**Supplied passage**:
+--

B.F. attended one of the earliest one-room schoolhouses in Walworth County at a time when there weren't even roads to get there, and going to school required walking across the neighbors' lots: "when it meant a walk of six miles across lots back and forth each day in quest of the 3 "R's", then the specialty of the county schoolmaster"  according to his obituary again.

Perhaps because he had done so much traveling and pioneering when he was under the age of 10, B.F. displayed a wanderlust all his life. It is probable that Otis didn't know his older brother very well; by the time Otis was born, B.F. was already 12. In February of 1850, when B.F. was 21 and Otis just 9, B.F. left Spring Prairie to join the hordes of gold-seekers in California. He went by ship around Cape Horn at the very southern tip of South America, a journey of six months, landing in California in August of 1850. He spent six years seeking his fortune on the west coast, but eventually returned to Spring Prairie, this time taking the shorter "Isthmus" route across Panama. (The train route connecting the Pacific to the Atlantic across the Panama isthmus had been completed just one year earlier, reducing what had been a six-month journey to a 30-day trip.)

+--

**What this task involves**: According to the account of B.F.'s early life, in what month and year did he leave Spring Prairie to join the gold-seekers in California?

**Collected material**:
+--

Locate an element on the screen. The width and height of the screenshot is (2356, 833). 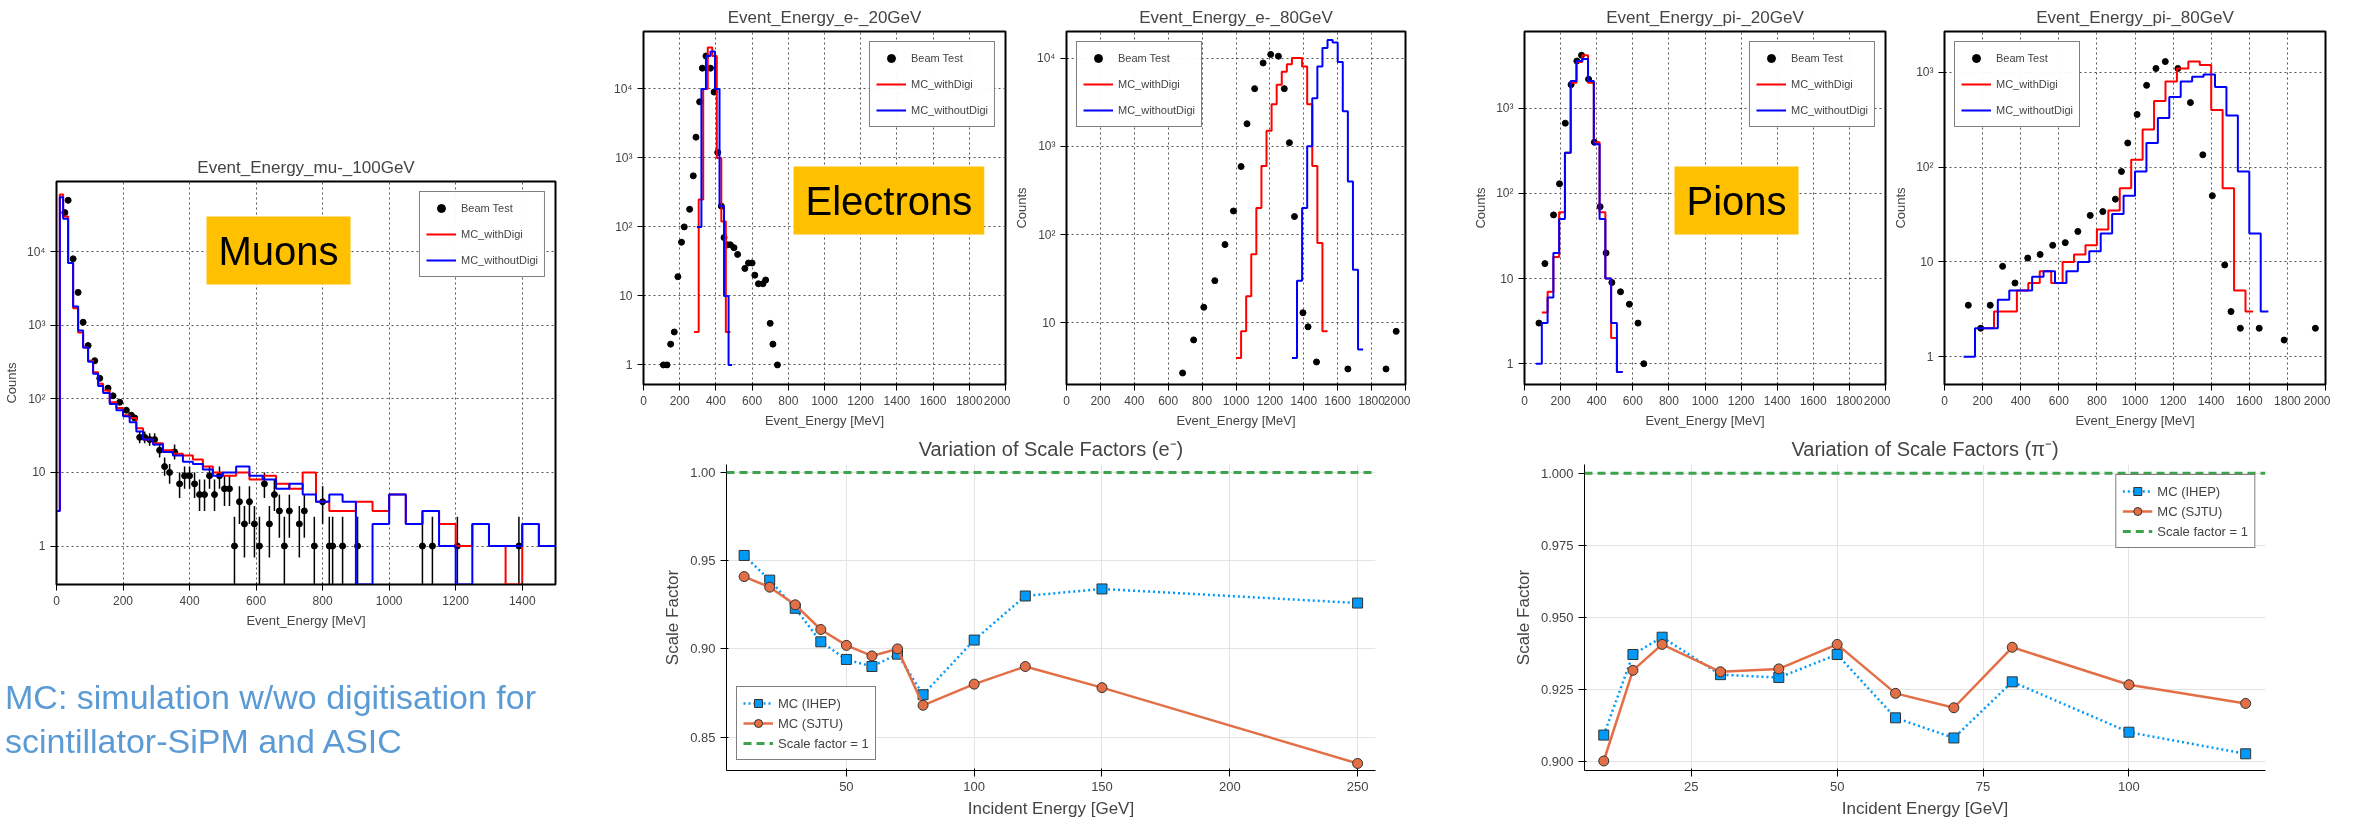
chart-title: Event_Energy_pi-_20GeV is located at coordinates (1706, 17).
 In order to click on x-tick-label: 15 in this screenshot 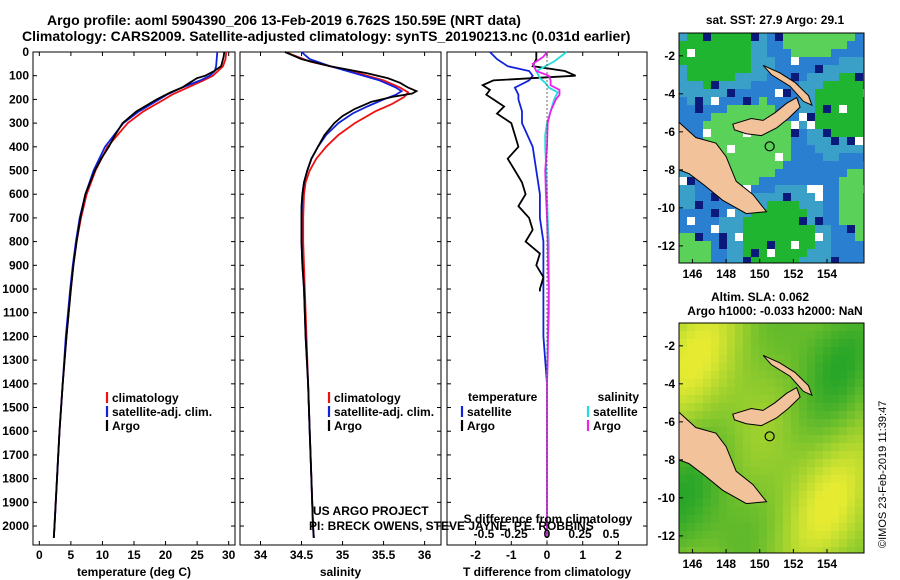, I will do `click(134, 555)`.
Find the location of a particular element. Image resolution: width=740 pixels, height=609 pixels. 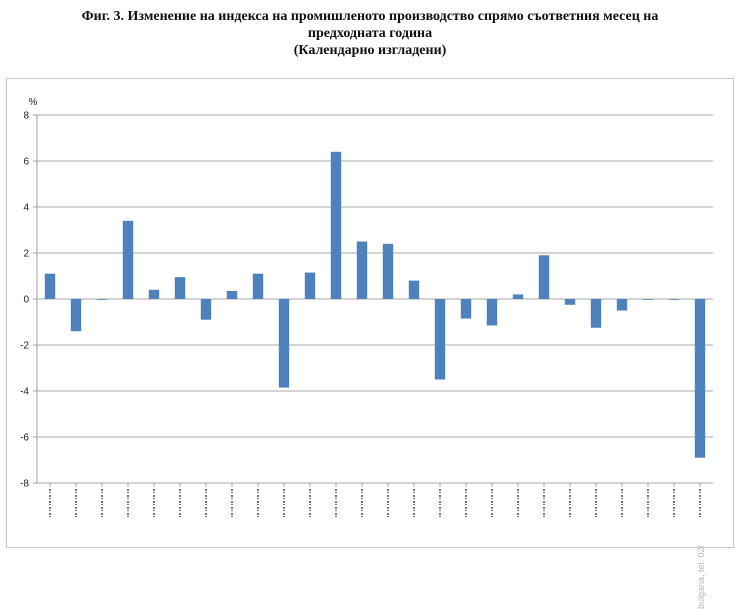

+--

**Response below**: He left Spring Prairie in February of 1850.